Omnibus Appropriations Bill Chock-Full of Anti-Environmental Riders

Conservation Community Calls on Congress to Reject Riders

WASHINGTON (November 20, 2003) -- As the Omnibus conference committee continues to work on a final spending package, preparing to send it back to the Senate and House floors for a final vote, the conservation community is up in arms about a slew of riders in the Fiscal Year 2004 Omnibus Appropriations Bill that would weaken public health protections and harm the environment. NRDC (the Natural Resources Defense Council), as part of a coalition of environmental groups, yesterday sent a letter to Appropriations Committee Chairman Bill Young (R-FL) urging him to lead the congressional effort to reject these anti-environmental riders.

"Controversial policy decisions should be fully debated on the floor, not slipped into spending bills behind closed doors and without open debate," said Wesley Warren, NRDC's deputy advocacy director. "Attaching these sneaky provisions to legislation as significant as the Omnibus appropriations bill undercuts our country's democratic values and undermines public faith in this nation's legislative process."

The finalized omnibus appropriations bill could contain damaging provisions on an array of environmental issues, including national forests, fisheries management, air pollution and national security. The number of such riders in this year's budget bills is on the rise compared to recent years -- and more anti-environmental provisions likely will be discovered before the bill is finished. Some of the troubling provisions we know about so far include:

MERRY XMAS TIMBER INDUSTRY
The House and Senate recently finished independent versions of the administration's "Healthy Forests" bill. An omnibus rider could take the worst provisions and roll them through Congress. The rider would promote logging of large trees, threaten water quality, fish and wildlife and forest health, and potentially increase fire risks. It would eliminate environmental review for a huge category of logging projects, while leaving homes and communities exposed to fire risk. (Based on H.R. 1904)

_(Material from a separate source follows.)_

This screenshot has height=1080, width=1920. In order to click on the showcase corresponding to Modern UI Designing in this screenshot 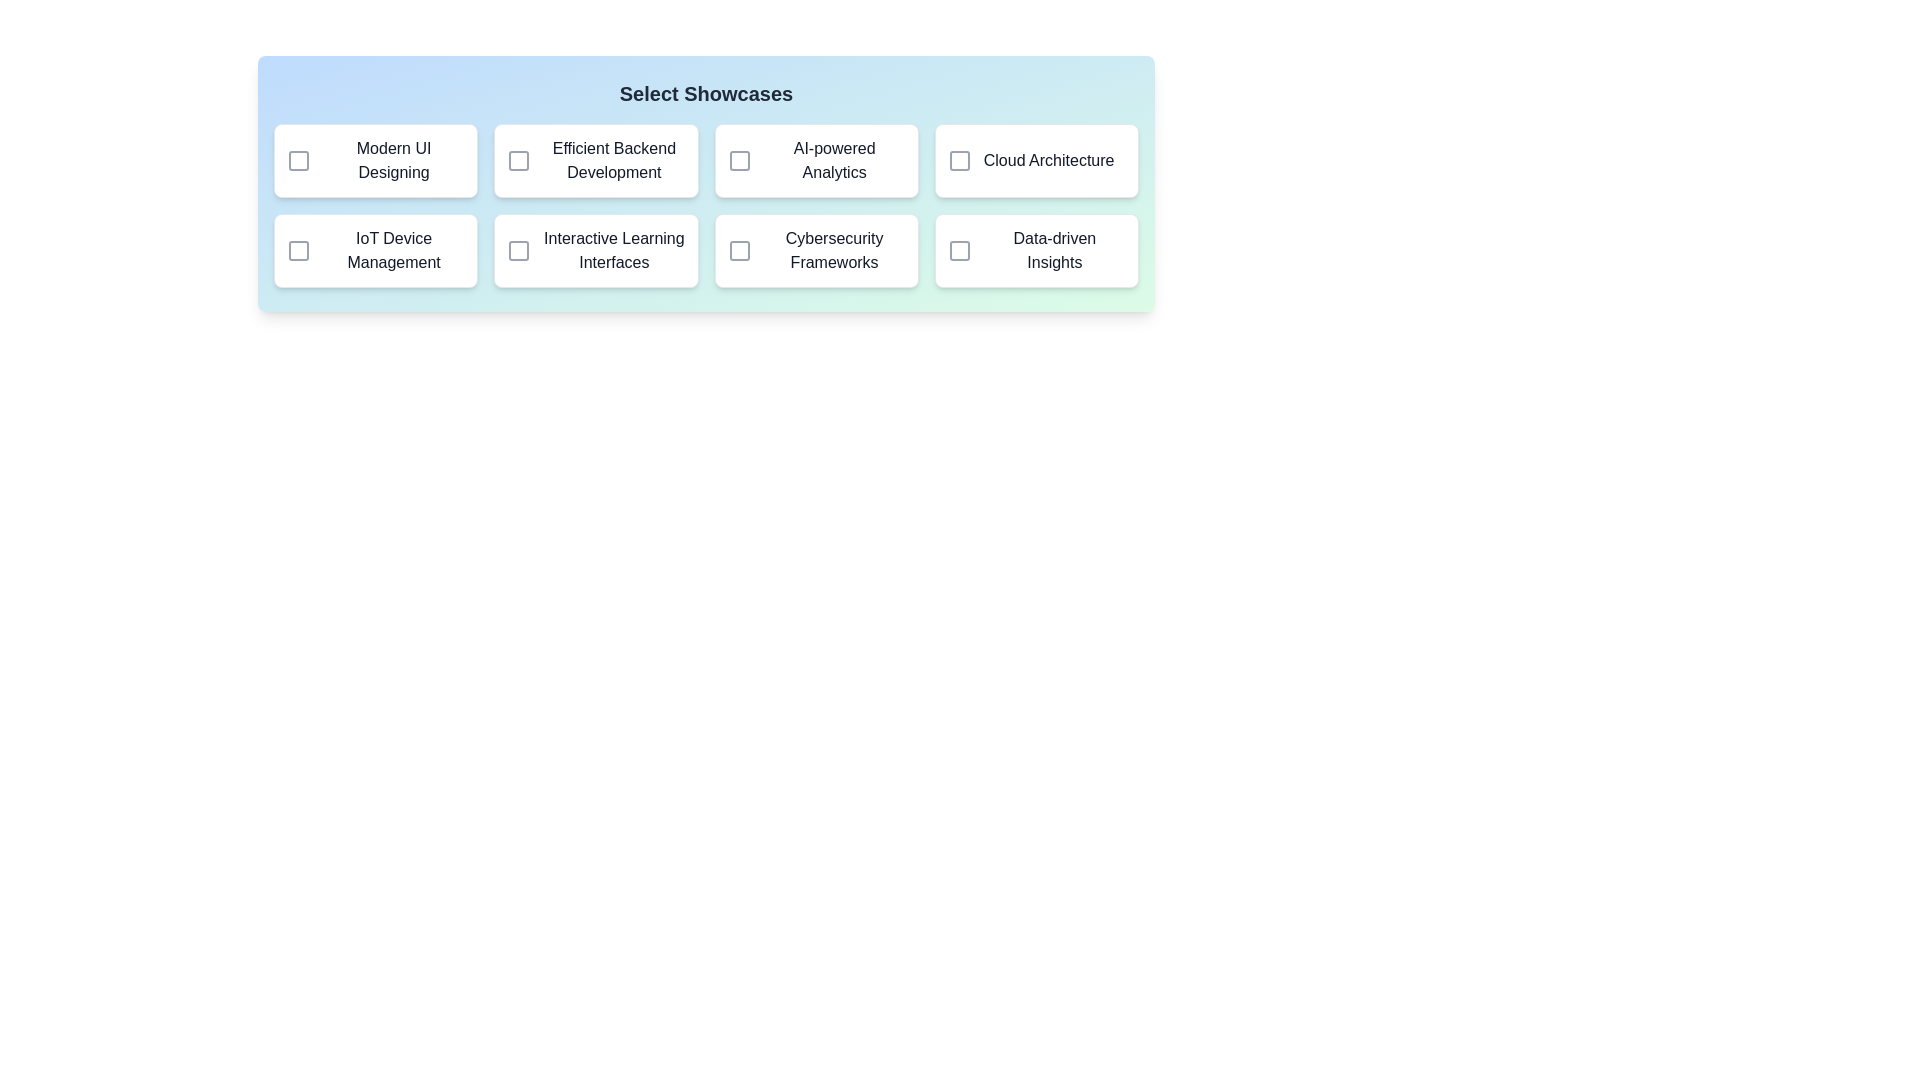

SMALL ENGINES, BIG POLLUTION
A rider by Sen. Kit Bond (R-MO) would undermine states rights by stripping their Clean Air Act authority to reduce air pollution from "non-road" engines such as generators, forklifts, airport service equipment, and mining and logging equipment. The current "compromise" language would capture more than 93 percent of the engines covered by the original language. The engines covered by that amendment emitted 3.5 million short tons of smog-forming gases in 1999 -- equivalent to more than 78 million cars and SUVs. The conference committee has left an opening in the bill for Sen. Bond to offer a revised version of this rider for approval. (Included in S. 1584, Senate VA/HUD Appropriations, EPA Administrative Provisions)

SINKING FISH PROTECTIONS
A rider by Sen. Ted Stevens (R-AK) would harm essential fish habitat and ancient deep-sea corals. The rider would also establish controversial quotas for fish/crab processing companies and shut out citizens, local communities, and state officials from participating in key fishery management decisions. The conference committee has approved a version of the rider, although the details are not yet known. (Included in S. 1585, Senate CJS Appropriations, Title IX)

THE CORPS OF DESTRUCTION
A potential rider substantially increasing the backlog of projects at the Army Corps of Engineers could be attached to the omnibus bill. Based on legislation recently passed by the House, the rider would provide more than 70 special credits, individual exceptions, and waivers to standard non-federal cost-sharing requirements, encourage greater wetland destruction, weaken NEPA review of Corps projects. The provision also would fail to include much-needed reforms to the Army Corps civil works programs, including independent outside review of the economic and environmental costs of Corps projects. The Senate has not yet passed a version of this bill. (Based on H.R. 2557)

WASTING WATER SECURITY
A potential rider, under the guise of wastewater security, would be a step backwards from the goal of increasing homeland security. Modeled after legislation previously offered by Sen. James Inhofe (R-OK), it would do little to increase safety and protect the American public. The rider would ignore potential risks and eliminate accountability for types of improvements or responsible use of taxpayer money. (Based on S. 1039)

The Natural Resources Defense Council is a national, non-profit organization of scientists, lawyers and environmental specialists dedicated to protecting public health and the environment. Founded in 1970, NRDC has more than 550,000 members nationwide, served from offices in New York, Washington, Los Angeles and San Francisco.